Quarantine is always a good idea - you just don't know if he brought in any new birds or had any outbreaks during those two weeks, you know? That being said you're probably fine and it's a little late now but you'll know next time. Don't fret too much. I tried to introduce two hens to two other hens and the most dominant hen in each pair made it impossible. They HATED each other. Eventually had to take one of the two dominant ones out of the group but the good news is that I got three out of the four getting along! Took me about four months.... SIGH.


----------



## TJsGirls (Apr 6, 2013)

WeeLittleChicken said:


> Quarantine is always a good idea - you just don't know if he brought in any new birds or had any outbreaks during those two weeks, you know? That being said you're probably fine and it's a little late now but you'll know next time. Don't fret too much. I tried to introduce two hens to two other hens and the most dominant hen in each pair made it impossible. They HATED each other. Eventually had to take one of the two dominant ones out of the group but the good news is that I got three out of the four getting along! Took me about four months.... SIGH.

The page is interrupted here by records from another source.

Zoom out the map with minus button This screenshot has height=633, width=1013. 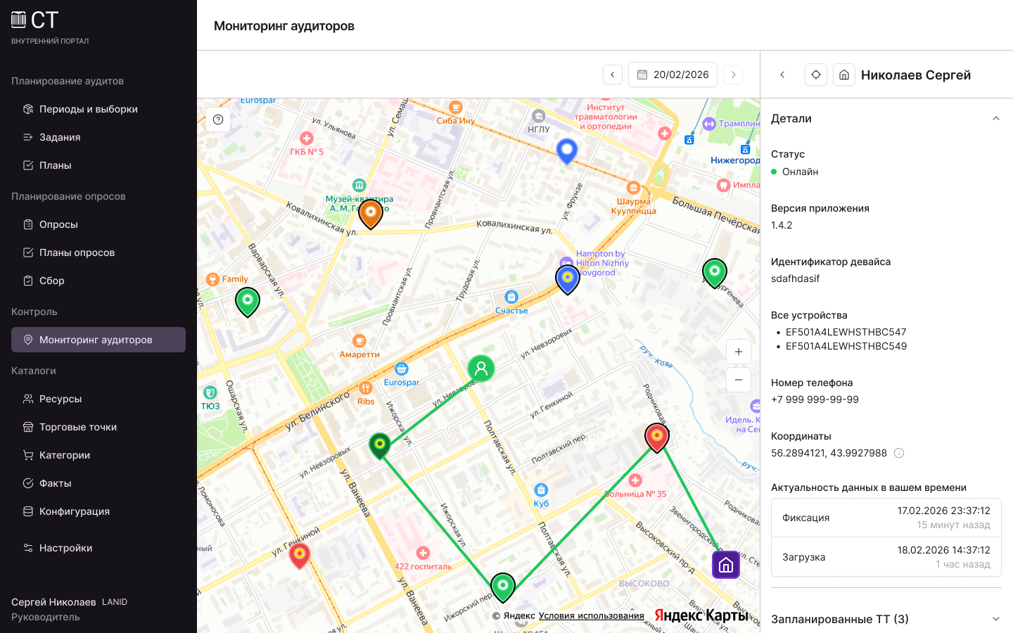[x=739, y=380]
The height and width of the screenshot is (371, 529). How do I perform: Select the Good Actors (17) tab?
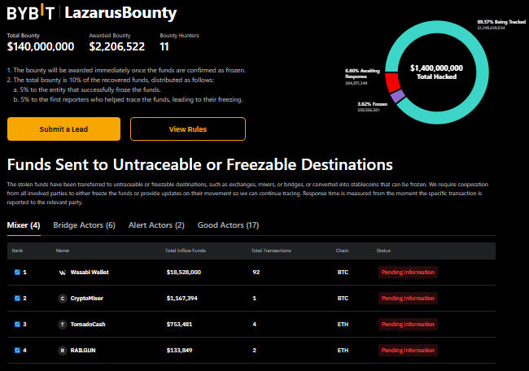pyautogui.click(x=228, y=225)
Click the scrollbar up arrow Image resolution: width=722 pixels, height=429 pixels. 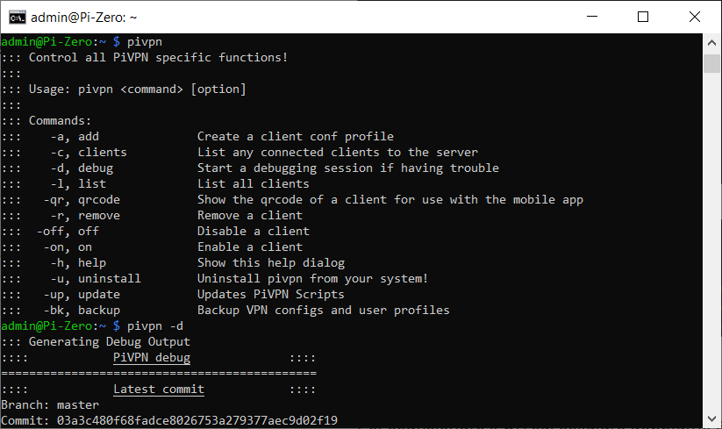(712, 41)
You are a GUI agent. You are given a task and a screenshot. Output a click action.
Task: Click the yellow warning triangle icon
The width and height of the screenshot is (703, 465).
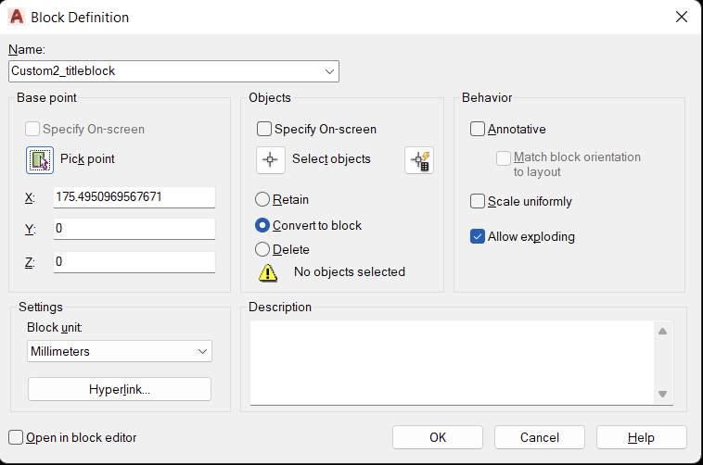click(x=268, y=272)
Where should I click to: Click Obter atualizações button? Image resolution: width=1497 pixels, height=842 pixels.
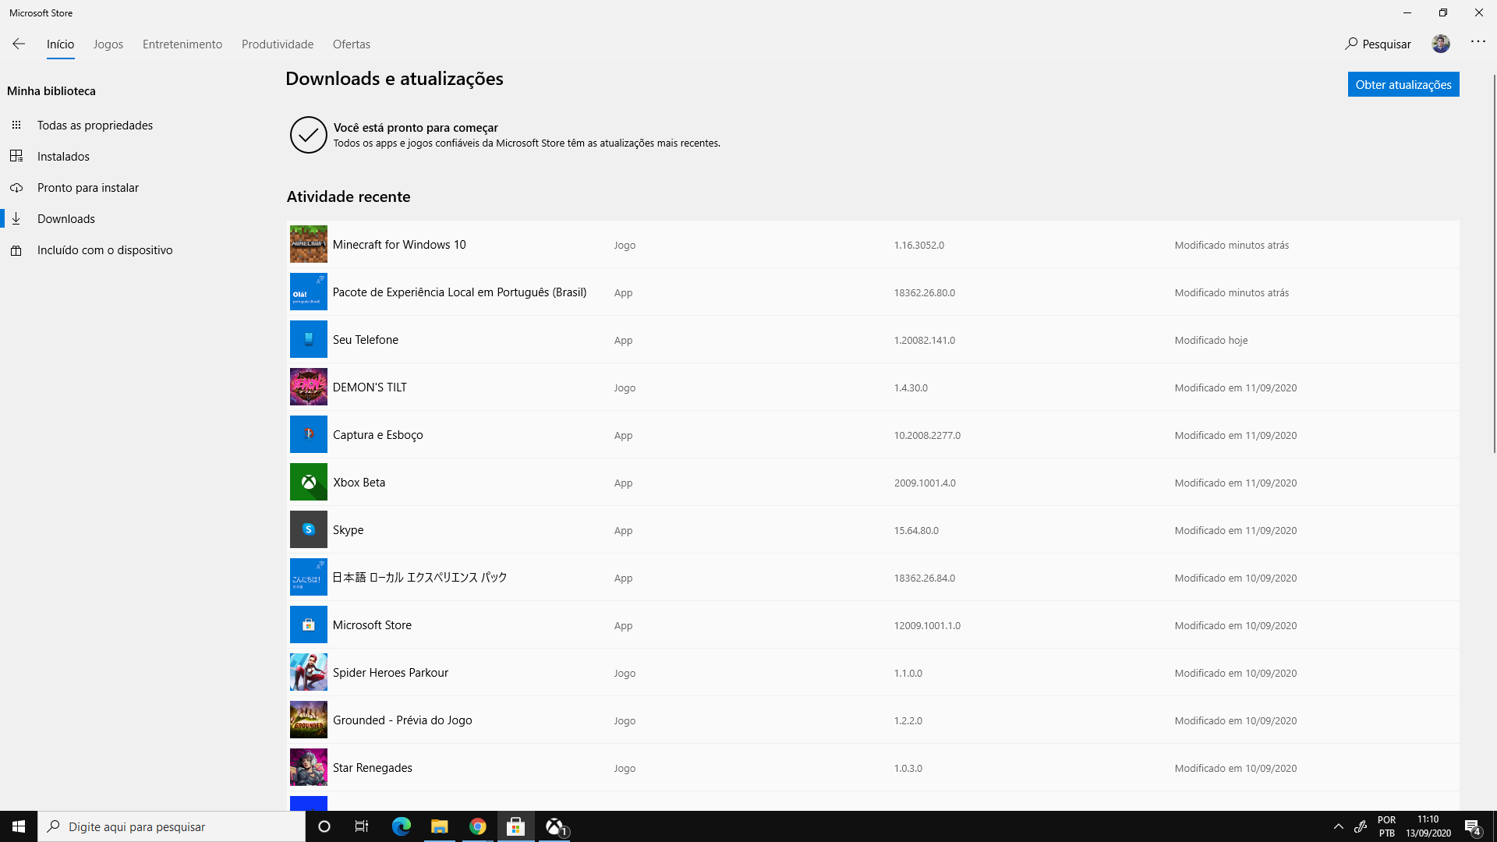click(1403, 83)
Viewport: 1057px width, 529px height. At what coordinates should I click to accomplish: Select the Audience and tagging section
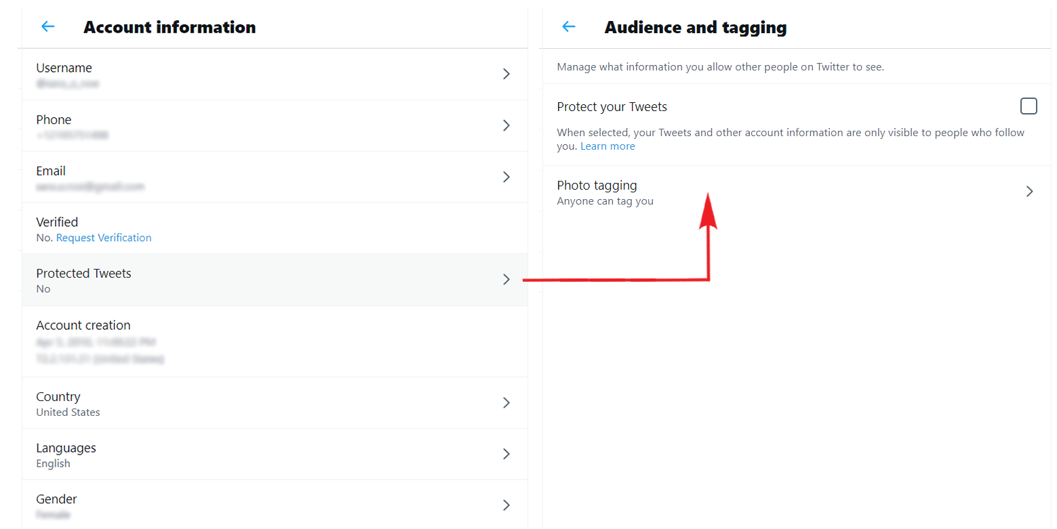pyautogui.click(x=696, y=28)
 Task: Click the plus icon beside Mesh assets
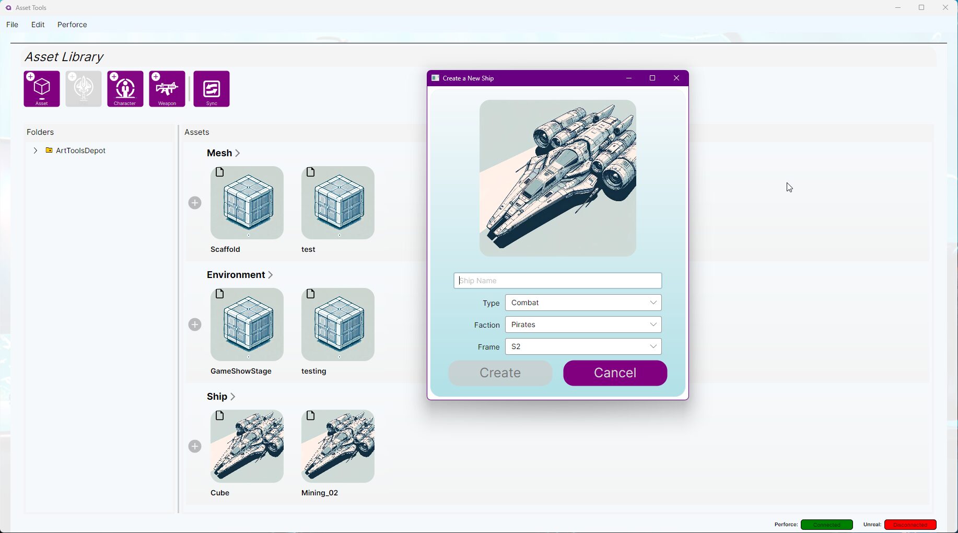click(x=195, y=203)
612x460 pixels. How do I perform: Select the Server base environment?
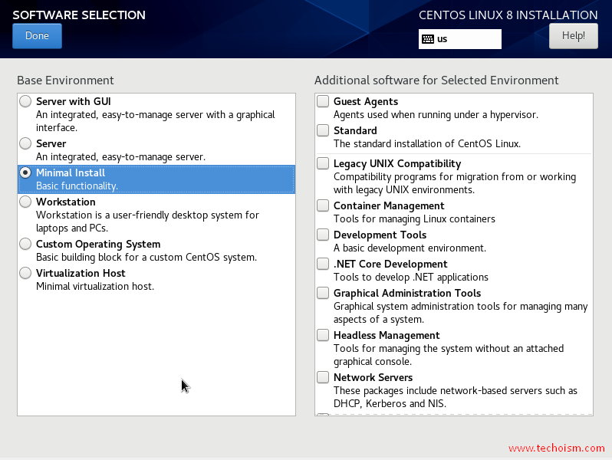[x=25, y=143]
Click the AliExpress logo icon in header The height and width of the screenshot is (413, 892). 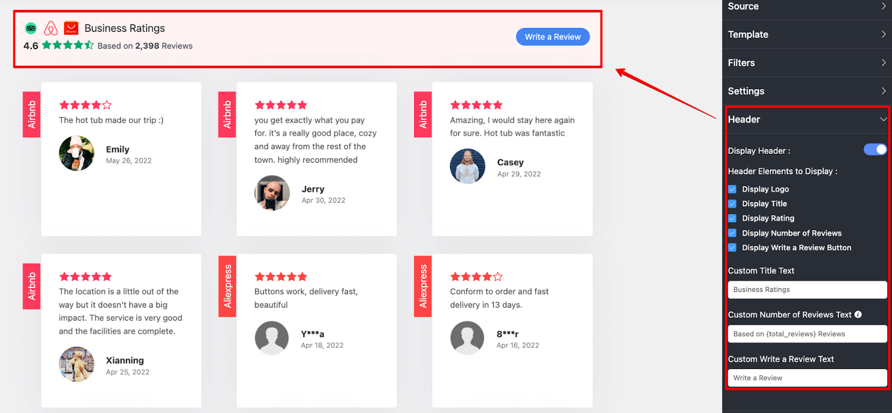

Ahhh, I can't imagine, but this might be the case. The BR was the lowest in the order but now that I've gotten rid of the roo, she's queen bee! The RIR doesn't care too much about anything and the newbie, an australorp, is so shy. She hasn't warmed up to me or the others. But today I caught her digging a nice Nat for herself in the shady dirt and looking quite comfy in her new surroundings. I'll get it one of these days. Thanks for your words


----------



## TJsGirls (Apr 6, 2013)

I really need some help here. I know I screwed up with only getting ONE new chicken, but I had no choice. Now, she is miserable. I'm doing the separation thing but she wants to be with the others. Today I sat in the yard with them and removed the separation gate. The two originals charged at her and pecked her, and she hid from them. They went on their marry way and the newbie was all alone. Will they ever accept her as part of the flock or will she always be a loaner? My coop and attached run are small, I hate keeping her apart in such a small space.









The left most compartment of the attached run is wired off for the newbie. I have a roost bar and a milk crate with pine shavings in there for her. She's got food and water (which she has dumped twice, trying to find a way out and I've had to bail out wet sand and put dry in, two nights in a row).









This is there yard. It's about 60x5' and i have it divided off one half for Miss Kay, the newbie and half for the other two. Should I just take down the divide all together and get on with it or is this separation the best thing, even though Miss Kay seems to just hate life here. I know I'm being impatient, we only got her on Wednesday. I just want her in the coop with the others, the nights are windy and we've put some boards up as protection, but it's not much. She forages a lot and catches bugs better than the others, but I've not really seen Her eat or drink much and it's been so hot here. I just want a happy flock and right now, I'm do sad for Miss Kay. Those big brown Australorp eyes don't help much. Sorry this is so long, I'm having a rough time with this.


----------



## Circle_U_Farm (Jul 12, 2012)

If I were you, I would quit saving her. Let them work it out. What you are doing now is multiple traumatic experiences instead of one long one. They will figure it out or else. No sense in dragging out the experience. Just my opinion.


----------



## TJsGirls (Apr 6, 2013)

Circle_U_Farm said:


> If I were you, I would quit saving her. Let them work it out. What you are doing now is multiple traumatic experiences instead of one long one. They will figure it out or else. No sense in dragging out the experience. Just my opinion.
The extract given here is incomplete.